I guess it shouldn't really be any surprise. Merritt has always made me nostalgic for my Busby-Berkeley-loving, completely campy, but also somehow completely tasteful dance teacher of my youth. Once we stood next to each other in the wings, waiting for my entrance for a meditation accompanied by Palestrina hymn, watching another troupe in the throes of urban funk. He said, "it's too bad your stage identity is so shaped by mine, that you are forever consigned to middle-aged white manhood." My away-from-home father didn't do booty, he did ballet, and you just accepted that. The only bass that appears in Merritt's songs is his voice. So if you've got a problem, go listen to some baile funk, drop to the flo', have sweaty, raucous, get-thrown-around sex, and when you're ready for a perfectly structured pop creation with effortless verbal facility that's only slightly stuffy, come on back to the Magnetic Fields.

5.02.2006

Can't cover 'em all

My mom just sent me an e-mail asking for help: my cousin and aunt need a list of particular artists they want the DJ to play for the tropically-themed, reggae-soundtracked rehearsal dinner this Friday night. Now, reggae is probably the only genre, aside from acid jazz and maybe trance electronica, that I very rarely listen to. But my aunt is freaking out, I can be the calmly helpful voice, and I also get to weigh in on music! When would I pass up that opportunity?

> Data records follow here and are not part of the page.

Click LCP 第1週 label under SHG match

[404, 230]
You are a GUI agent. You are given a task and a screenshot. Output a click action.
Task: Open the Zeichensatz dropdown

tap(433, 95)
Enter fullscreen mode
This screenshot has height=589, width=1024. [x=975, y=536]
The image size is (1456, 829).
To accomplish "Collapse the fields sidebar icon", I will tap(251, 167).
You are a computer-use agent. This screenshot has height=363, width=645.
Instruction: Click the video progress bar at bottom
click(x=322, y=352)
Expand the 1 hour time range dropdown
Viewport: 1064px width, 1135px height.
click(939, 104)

So far, the list culled from AMG and tofuhut looks something like this. I want to make sure these artists are not too obscure and are also good. And I'm asking for additional suggestions, where you know them.

Matisyahu
Bob Marley
Yellowman
Burning Spear
Black Uhuru
Buju Banton
Jimmy Cliff
Gregory Isaacs
UB40
Hugh Mundell
Junior Reid

Ok? Thanks, guys.

More on May

I meant to say yesterday, before I got sidetracked into a humanist critique of economists' narrowsightedness, that even though it was May 1, I still got the Poem-A-Day poets.org started in April for National Poetry Month. (Go check it out and read yesterday's.) Though I didn't fall in love with all of them, I thought it was a useful exercise to spend some amount of time every day reading a poem. I can say that some days it was difficult. But if not before, I took a moment or two to flip to the flagged message right at my bedtime.

Can I hope they will continue sending the poems past April?

May Day

Every May 1st in elementary school we took the walk around the Maypole, actually quite unceremoniously, as we were on average 8 years old, nonetheless weaving the pastel streamers into their trellis pattern. I don't think anyone ever stopped to explain exact, or even possible, origins of the day. Communist or pagan - neither resonated very well with grade school gym teachers.

And here we are today, bearing witness to honest-to-God protests by migrant workers. There was a show of support even in this little New England town, several thousand people, said a professor who saw it, on the village green. I don't know how that compares to the presence both in support and protest of the Chinese president's visit. I should have raised the question when the economists sat around in an Asian fusion restaurant discussing why the Asians weren't boycotting. These men who were so fired up over relative price differentials in Copenhagen had little to say about what makes an ethnicity assimilable and what does not. A wife rolled her eyes and said, "Oh, dinner with economists." Of course they think the workers should stay. Free movement for factors of production. But they haven't the foggiest idea how they could be made more welcome.